Bret Taylor, former co-CEO of Salesforce and current OpenAI board chairman, has launched the new AI agent startup, Sierra, to “transform the customer experience”.
Describing itself as the “conversational AI platform for businesses”, Sierra intends to empower enterprises to build their own distinct AI-powered agents and elevate their digital operations. These agents can process customer conversations at a large scale, allowing time and effort for human agents to focus on higher-priority tasks.
Sierra has already raised $110 million in funding from several investors, such as Sequoia and Benchmark, and is cofounded with Google’s former Head of VR, Clay Bavor.

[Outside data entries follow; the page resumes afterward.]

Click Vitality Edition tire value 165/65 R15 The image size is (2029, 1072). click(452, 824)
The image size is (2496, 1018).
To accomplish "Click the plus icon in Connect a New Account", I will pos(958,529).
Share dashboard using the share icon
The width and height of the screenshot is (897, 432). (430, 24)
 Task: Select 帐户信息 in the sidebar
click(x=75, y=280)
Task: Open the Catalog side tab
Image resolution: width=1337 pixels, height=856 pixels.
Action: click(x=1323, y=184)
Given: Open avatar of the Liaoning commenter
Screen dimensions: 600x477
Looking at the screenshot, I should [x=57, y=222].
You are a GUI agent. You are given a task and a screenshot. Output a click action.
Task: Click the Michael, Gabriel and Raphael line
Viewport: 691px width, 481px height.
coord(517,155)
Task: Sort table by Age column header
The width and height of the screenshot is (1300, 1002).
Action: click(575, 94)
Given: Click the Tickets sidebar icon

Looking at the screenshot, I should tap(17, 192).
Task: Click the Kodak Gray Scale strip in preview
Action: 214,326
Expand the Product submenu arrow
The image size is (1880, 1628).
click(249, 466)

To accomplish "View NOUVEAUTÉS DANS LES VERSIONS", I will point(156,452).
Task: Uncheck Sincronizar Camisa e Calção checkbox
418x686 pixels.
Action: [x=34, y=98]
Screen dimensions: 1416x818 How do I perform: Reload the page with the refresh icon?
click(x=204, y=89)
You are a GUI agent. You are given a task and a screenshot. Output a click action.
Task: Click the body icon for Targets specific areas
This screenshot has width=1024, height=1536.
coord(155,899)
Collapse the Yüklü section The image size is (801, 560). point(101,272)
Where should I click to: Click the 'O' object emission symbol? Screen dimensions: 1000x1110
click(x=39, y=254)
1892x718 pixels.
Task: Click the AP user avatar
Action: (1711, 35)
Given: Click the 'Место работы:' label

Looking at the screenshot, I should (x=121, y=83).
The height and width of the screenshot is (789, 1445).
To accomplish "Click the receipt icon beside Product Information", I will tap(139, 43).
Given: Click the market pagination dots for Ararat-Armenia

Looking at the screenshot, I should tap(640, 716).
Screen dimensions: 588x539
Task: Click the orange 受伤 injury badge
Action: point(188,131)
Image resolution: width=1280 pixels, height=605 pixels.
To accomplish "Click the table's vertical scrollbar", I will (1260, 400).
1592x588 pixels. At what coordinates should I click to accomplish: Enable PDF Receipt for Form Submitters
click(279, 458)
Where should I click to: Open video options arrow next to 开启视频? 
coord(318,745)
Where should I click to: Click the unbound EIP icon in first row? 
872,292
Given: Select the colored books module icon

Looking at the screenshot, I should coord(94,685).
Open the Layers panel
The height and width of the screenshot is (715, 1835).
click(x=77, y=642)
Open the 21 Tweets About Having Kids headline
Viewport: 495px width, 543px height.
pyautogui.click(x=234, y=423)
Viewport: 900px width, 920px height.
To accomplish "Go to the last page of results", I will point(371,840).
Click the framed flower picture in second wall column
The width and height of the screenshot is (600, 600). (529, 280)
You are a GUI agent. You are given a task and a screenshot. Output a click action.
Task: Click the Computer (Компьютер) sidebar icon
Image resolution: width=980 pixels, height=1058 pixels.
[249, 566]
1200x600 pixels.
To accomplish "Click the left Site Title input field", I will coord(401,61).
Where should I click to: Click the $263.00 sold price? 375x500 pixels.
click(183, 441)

In its announcement blog, Taylor and Bavor wrote:
At Sierra, we’re building the conversational AI platform for businesses, enabling every company – including yours – to build their own agent(…) Our enterprise-grade platform is powerful, easy to deploy, and capable of creating AI agents that are sophisticated, authentic, and trustworthy.”
Sierra has already attracted multiple large businesses as customers, with its website featuring testimonies from Weight Watchers, Sonos and OluKai. These companies credit Sierra’s technology with allowing them to “scale and reach more customers, all while using our voice, delivering white glove service”, according to Kerry Konrady, Chief Marketing Officer at Hawaiin-inspired clothing brand Olukai.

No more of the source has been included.